Informed Consent to Participate

GOAL: The clinic’s goal is to develop a physical activity in order to improve your overall health. Reaching the goal of optimum health, absent other non-physical activity complicating factors, requires a sincere commitment from you, possible lifestyle changes and a positive attitude.

Client acknowledges and understands that treatments and advice will be made in their best interest using the information provided by them. The class instructor will apply judgment based upon current scientific research and the patient’s unique physical and psychological characteristics.

The clinic instructor is not trained to provide medical diagnoses, and no comment or recommendation should be construed as being a medical diagnosis or medical opinion. Since every human being is unique, the class instructor cannot guarantee any specific result from a recommendation.

HEALTH CONCERNS: If you suffer from a medical or pathological condition, you need to consult with an appropriate healthcare provider. Consulting with the class instructor is not a substitute for being treated by your primary care provider or other appropriate healthcare practitioner. The class instructor is not trained nor licensed to diagnose or treat pathological conditions, illnesses, injuries or diseases.
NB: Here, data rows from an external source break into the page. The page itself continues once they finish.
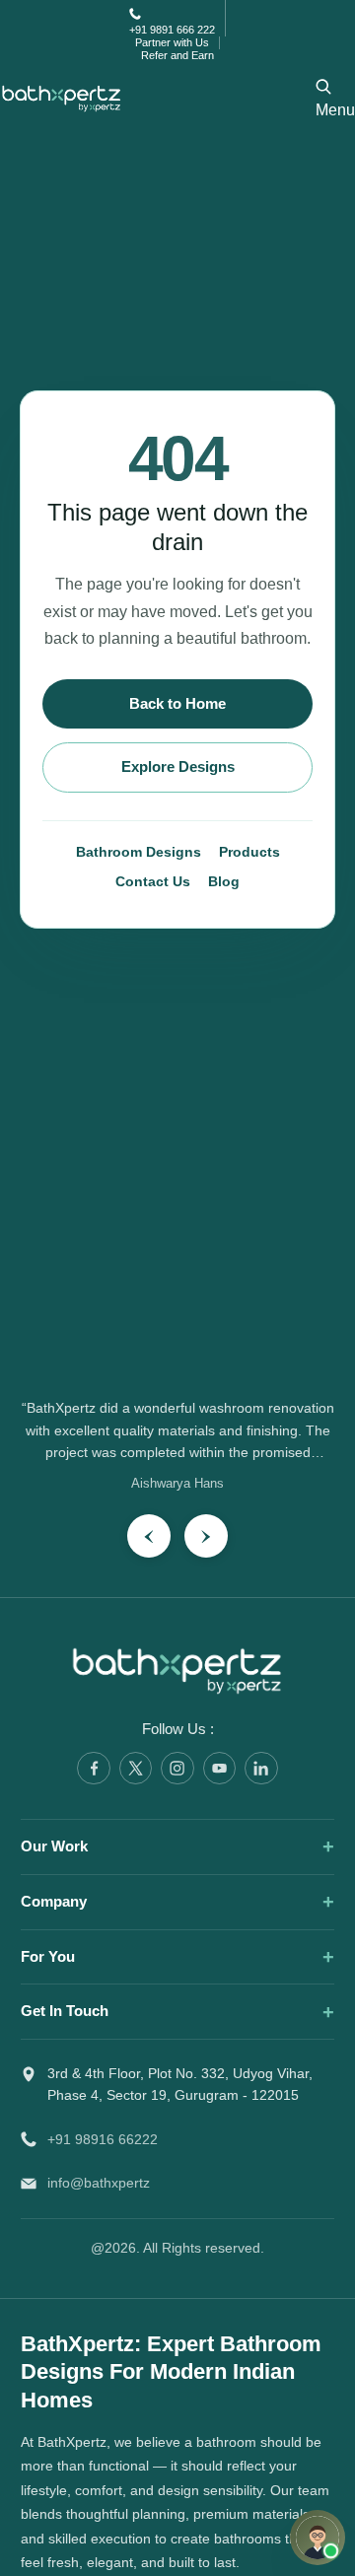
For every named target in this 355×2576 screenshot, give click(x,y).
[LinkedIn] (261, 1768)
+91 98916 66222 (102, 2139)
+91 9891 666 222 (172, 29)
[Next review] (206, 1536)
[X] (136, 1768)
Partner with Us (172, 42)
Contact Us (152, 881)
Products (249, 852)
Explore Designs (178, 766)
Client understands that the reaction of the heart, lung, and blood vessel system to exercise cannot always be predicted with accuracy. If symptoms such as fatigue, shortness of breath, chest discomfort or similar occurrences appear, patient should stop exercise and inform their physician. Use of weight lifting equipment, engaging in cardiovascular activity and stretching may lead to musculoskeletal strains, pain and injury if adequate warm-up, cool-down, gradual progression and safety procedures are not followed. Client understands that the class instructor shall not be liable for any damages arising from personal injuries sustained while and during engagement in the prescribed physical activity program. The patient following the prescribed physical activity does so at his/her own risk and assumes full responsibility for any injuries or damages, which may occur.

If you are under the care of a healthcare provider, it is important that you contact said healthcare provider and alert them to the fact that you will be embarking on a program of physical activity. Physical activity may be a beneficial adjunct to more traditional care, and it may also alter your need for medication—thus it is important that your physician is informed of changes to your current physical activity level. The client’s physician must advise both the client and class instructor of any concerns they have regarding the introduction of both a new physical activity regimen. If you have any physical or emotional reaction to physical activity, discontinue the activity immediately, and contact the class instructor to ascertain if the reaction is adverse or an indication of the natural course of the body’s adjustment to the class training.

DESCRIPTION OF POTENTIAL RISKS: I understand that no exercise program is without inherent risks regardless of the care taken by a class instructor and that my personal safety cannot be guaranteed by my class instructor. I realize that when participating in any exercises, particularly those that induce cardiovascular stress, there is a slight chance of serious injury (e.g., heart attack, stroke, or other cardiovascular accidents) or catastrophic incident (e.g., death, paralysis). Likewise, I know that engaging in muscular endurance, strength building, and other fitness activities sometimes results in minor injuries (e.g., bruises, musculoskeletal strains and
sprains), less frequent, more serious injuries (e.g., muscle tears, herniated disks, torn rotator cuffs), and rarely, catastrophic injury (e.g., death, paralysis).

PARTICIPANT ACKNOWLEDGEMENTS
In agreeing to participation in this exercise class:

  • I acknowledge that my participation is completely voluntary.
  • I understand the potential physical risks involved in the exercise program and believe that the potential benefits outweigh those risks.
  • I give consent to certain physical touching that may be necessary to ensure proper technique and body alignment.
  • I understand that the achievement of health or fitness goals cannot be guaranteed.
  • I have been able to ask questions regarding any concerns I might have, and have had those questions answered to my satisfaction.
  • I am in good physical condition and have no impairment, which might prevent my participation in such activities.
  • I have been advised to cease activity immediately if I experience unusual discomfort and feel the need to stop

RELEASE OF INFORMATION: Client hereby authorizes the release of medical information discussed during any exercise consulting to his/her personal physician and pertinent healthcare professionals involved in their ongoing care, including copies of records needed for provision of care.

Patient understands that the physical activity guidance provided by the class instructor along with all printed physical activity material provided to them is solely for their use.

INSURANCE: HEALTH INSURANCE COVERAGE IS NOT ACCEPTED FOR PAYMENT AT THIS TIME. Medical insurance companies may or may not offer coverage for class training. Investigate the type of coverage that you have by calling the toll-free member services number on the back of your insurance card. It is the responsibility of the client to pay for their classes. However, a receipt shall be provided which may be self-submitted for potential insurance and/or healthcare savings account reimbursement.